Still Black, Still Proud: The African Tribute to James Brown with the Spam All-Stars
August 22, 2008
Lincoln Center, New York
Shortly prior to nightfall in Manhattan, Miami's own Spam All-Stars hit the stage during the last weekend of summer outdoor concerts at Lincoln Center to kick off a celebration of the music of the late James Brown, the legendary and highly influential singer and songwriter who during his his long career (which ended abruptly on Christmas Day 2006) inspired countless artists of different genres.
Playing to what was initially an uninterested crowd (who was there for the main act), The All-Stars began their first New York City gig with their trademark Afro-Cuban material from the disc, and little by little they won the audience over, mostly thanks to the talents of trombonist Chad Bernstein, who began drawing much applause with his spontaneous, vibrato-filled solos.
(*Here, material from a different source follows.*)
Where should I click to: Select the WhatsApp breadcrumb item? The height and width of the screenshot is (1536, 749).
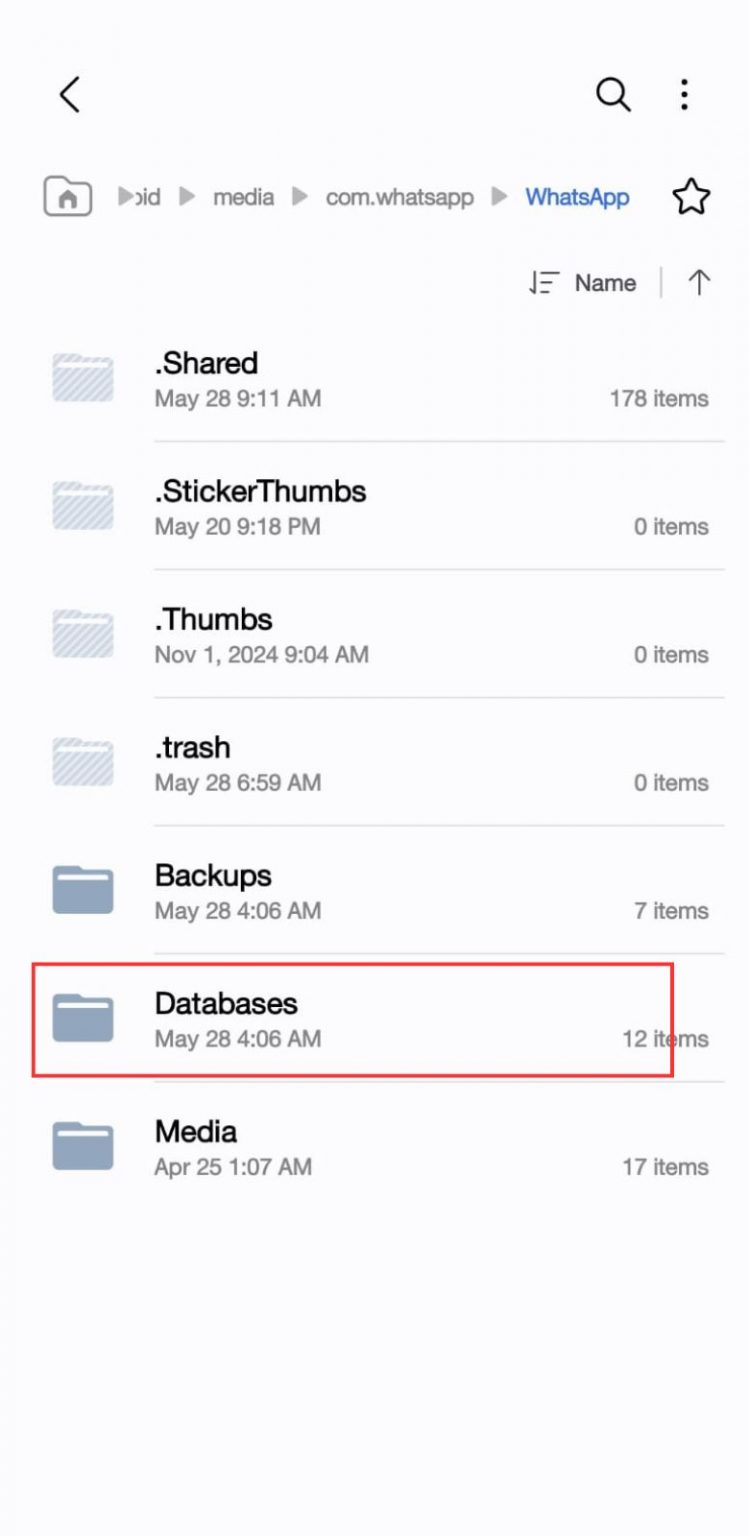(x=577, y=197)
Bandleader Andrew Yeomanson (AKA Dj Le Spam) also handled the beats and bass grooves so effectively that one hardly missed the real thing. The band has great chemistry together, and their energy is quick to captivate the audience.
All the musicians are highly skilled, and they were able to showcase their individuality over each tune. Guitarist Adam Zimon worked double duty both peppering the songs with clever riffs while also contributing impromptu basslines to assorted numbers, while percussionist Lazaro Alfonso (late of Irakere) added to Yeomanson's electronic beats with subtle but highly creative organic sounds.
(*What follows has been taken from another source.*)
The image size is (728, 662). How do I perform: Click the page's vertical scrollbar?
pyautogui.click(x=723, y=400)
Halfway through the set they went into a more funk-inspired mode, which finally got crowd to its feet. On the last number, saxophonist Pee Wee Ellis (who served as co-musical director for the evening) briefly joined them on stage, performing an impressively scorching solo.
After a short break, the house band led by Ellis and trombonist Fred Wesley (who both worked with James Brown during the '60s and '70s) began their set with “Soul Pride,” an instrumental number that set the tone for the evening. Ellis then invited Malian guitarist Vieux Farka Touré to join them on stage for a tune that blended both African and soul elements. Touré did not seem out of his element here, at one point doing a call-and-response
thing with the saxophonist.
Vocalist Martha High joined the band for a beautiful Gospel number that featured three-part harmonies from Wesley, Ellis, and singer Fred Ross; the mood then changed again as Senegalese multi-instrumentalist Cheik Lô took over the drums for “Ding Dang Dong,” an original number that began with an Afro-inspired beat, shifting to a bluesy groove and then changing again to jazz -- a highly complex number that must have been challenging to put together during rehearsals. Later, Lô deftly handled the lead vocals on “It's A Man's World,” which included extended sax and trombone solos.
The evening closed with “Say It Loud, I'm Black and I'm Proud,” the civil-rights anthem Brown co-wrote with Wesley in 1969 that would become one of the Godfather of Soul's most memorable hits. Fred Ross encouraged the audience – who had been dancing for almost the entire set -- to join in “regardless of your color, gender or race,” Touré and Cheik Lô contributed by singing the tune's chorus in their native languages.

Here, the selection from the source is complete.